I wrote my code and uploaded it to AWS Lambda succesfully via AWS SAM CLI. It basically goes into the URL I gave, and prints the title of the website. A very beginner level code. Below is my code:
import os, shutil, uuid, time
from selenium import webdriver
def setup():
BIN_DIR = "/tmp/bin"
if not os.path.exists(BIN_DIR):
print("Creating bin folder")
os.makedirs(BIN_DIR)
LIB_DIR = '/tmp/bin/lib'
if not os.path.exists(LIB_DIR):
print("Creating lib folder")
os.makedirs(LIB_DIR)
for filename in ['chromedriver', 'headless-chromium', 'lib/libgconf-2.so.4', 'lib/libORBit-2.so.0']:
oldfile = f'/opt/{filename}'
newfile = f'{BIN_DIR}/{filename}'
shutil.copy2(oldfile, newfile)
os.chmod(newfile, 0o775)
def init_web_driver():
setup()
chrome_options = webdriver.ChromeOptions()
_tmp_folder = '/tmp/{}'.format(uuid.uuid4())
if not os.path.exists(_tmp_folder):
os.makedirs(_tmp_folder)
if not os.path.exists(_tmp_folder + '/user-data'):
os.makedirs(_tmp_folder + '/user-data')
if not os.path.exists(_tmp_folder + '/data-path'):
os.makedirs(_tmp_folder + '/data-path')
if not os.path.exists(_tmp_folder + '/cache-dir'):
os.makedirs(_tmp_folder + '/cache-dir')
chrome_options.add_argument('--headless')
chrome_options.add_argument('--no-sandbox')
chrome_options.add_argument('--disable-gpu')
chrome_options.add_argument('--window-size=1280x1696')
chrome_options.add_argument('--user-data-dir={}'.format(_tmp_folder + '/user-data'))
chrome_options.add_argument('--hide-scrollbars')
chrome_options.add_argument('--enable-logging')
chrome_options.add_argument('--log-level=0')
chrome_options.add_argument('--v=99')
chrome_options.add_argument('--single-process')
chrome_options.add_argument('--data-path={}'.format(_tmp_folder + '/data-path'))
chrome_options.add_argument('--ignore-certificate-errors')
chrome_options.add_argument('--homedir={}'.format(_tmp_folder))
chrome_options.add_argument('--disk-cache-dir={}'.format(_tmp_folder + '/cache-dir'))
chrome_options.add_argument(
'user-agent=Mozilla/5.0 (X11; Linux x86_64) AppleWebKit/537.36 (KHTML, like Gecko) Chrome/61.0.3163.100 Safari/537.36')
chrome_options.binary_location = "/tmp/bin/headless-chromium"
driver = webdriver.Chrome(chrome_options=chrome_options)
return driver
def lambda_handler(event, context):
driver = init_web_driver()
driver.get("http://www.mjlivesey.co.uk")
time.sleep(4)
print(driver.title)
When I click the "Test" button for the first time, I can see the "driver.title" in the output screen.
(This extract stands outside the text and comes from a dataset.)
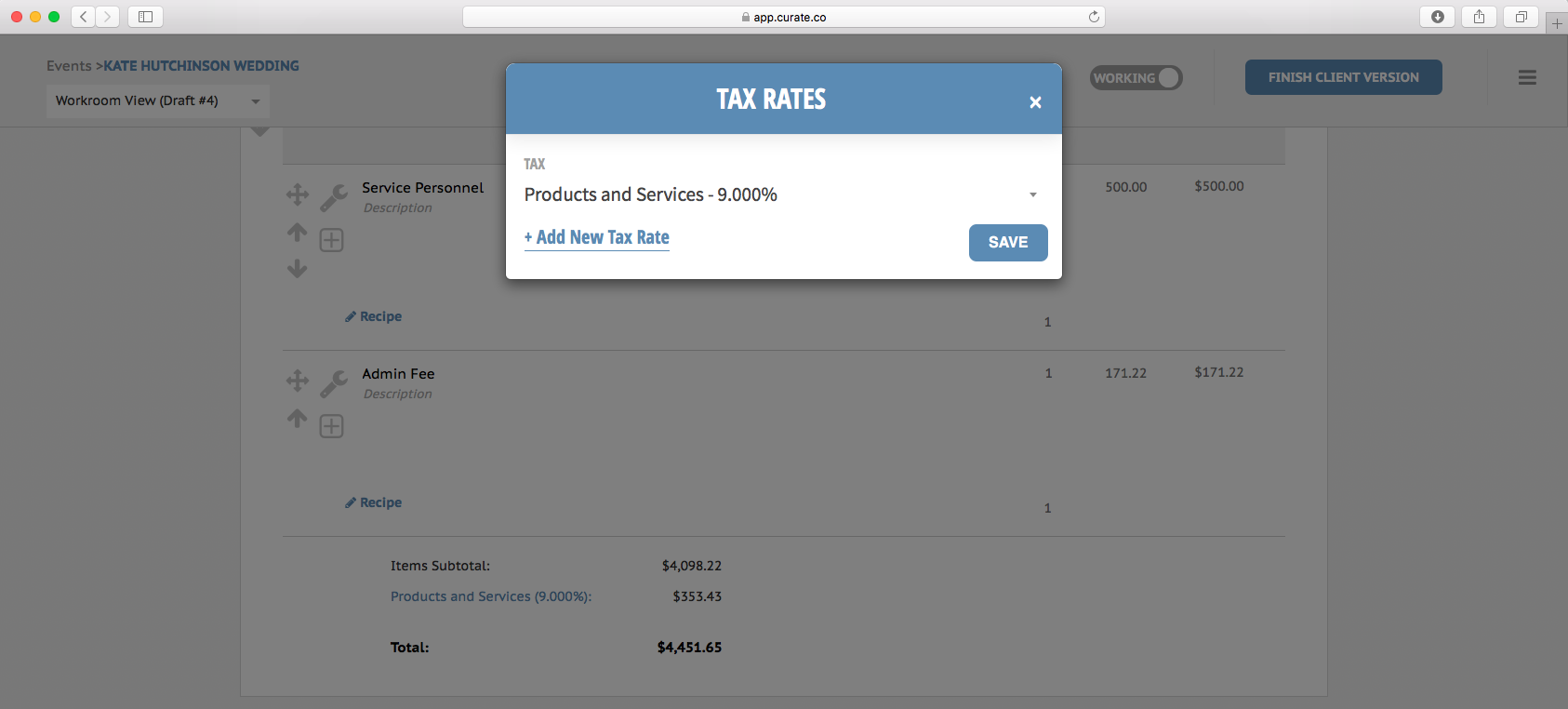
Task: Toggle the WORKING switch
Action: (x=1136, y=78)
But when I click again just after a couple of seconds, below error is showing up:
{
"errorMessage": "[Errno 26] Text file busy: '/tmp/bin/chromedriver'",
"errorType": "OSError",
"stackTrace": [
" File \"/var/task/app.py\", line 61, in lambda_handler\n driver = init_web_driver()\n",
" File \"/var/task/app.py\", line 22, in init_web_driver\n setup()\n",
" File \"/var/task/app.py\", line 18, in setup\n shutil.copy2(oldfile, newfile)\n",
" File \"/var/lang/lib/python3.7/shutil.py\", line 266, in copy2\n copyfile(src, dst, follow_symlinks=follow_symlinks)\n",
" File \"/var/lang/lib/python3.7/shutil.py\", line 121, in copyfile\n with open(dst, 'wb') as fdst:\n"
]
}
And if I wait half an hour or more, I can run the code succesfully again. I don't get the problem here. Maybe you guys can help me to see the point.
Thanks.
It seems that several invocations of the same function are touching the same files on which previous executions still have an active lock.
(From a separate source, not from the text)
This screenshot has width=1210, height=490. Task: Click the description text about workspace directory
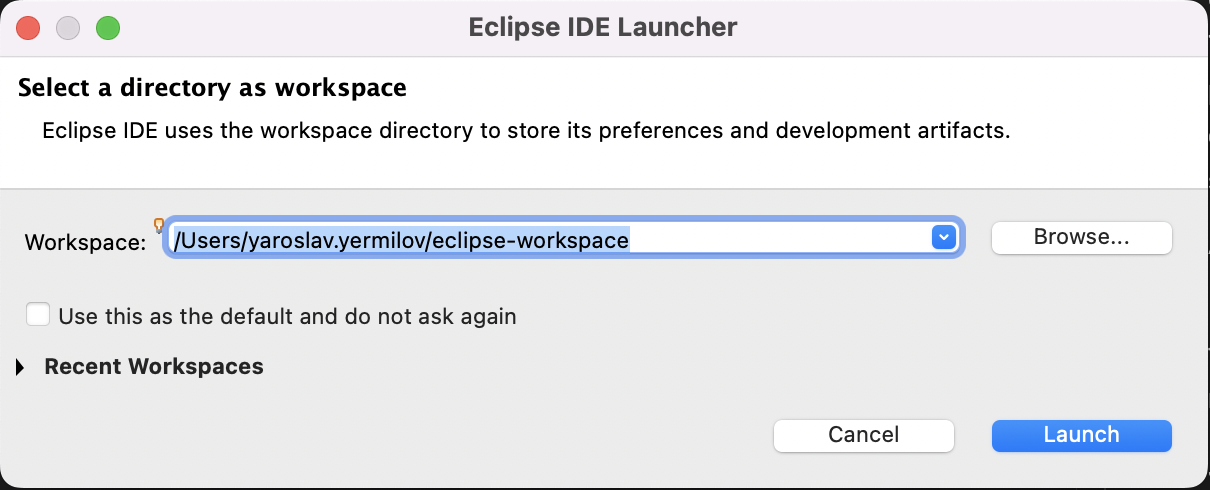pyautogui.click(x=526, y=131)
To understand this behavior it’s useful to understand how the Lambda Execution environment actually works. Basically, if you execute the same function several times in a short span of time, AWS will try to reuse the same execution environment and resources; this saves time and resources.
Just to make a parallel, what is happening is the same as executing your code locally several times in parallel. Since all the processes are reading and writing on the same files/folders there will be inevitable race conditions.
In your case you you should refactor your setup
function in a way that its content gets executed only once per execution environment.
Also, you should be mindful of the fact that the /tmp
directory has an hard limit of 512MB after which your function will be killed. If you want to persist your data and/or have more headroom you should consider looking into attaching EFS to your lambda.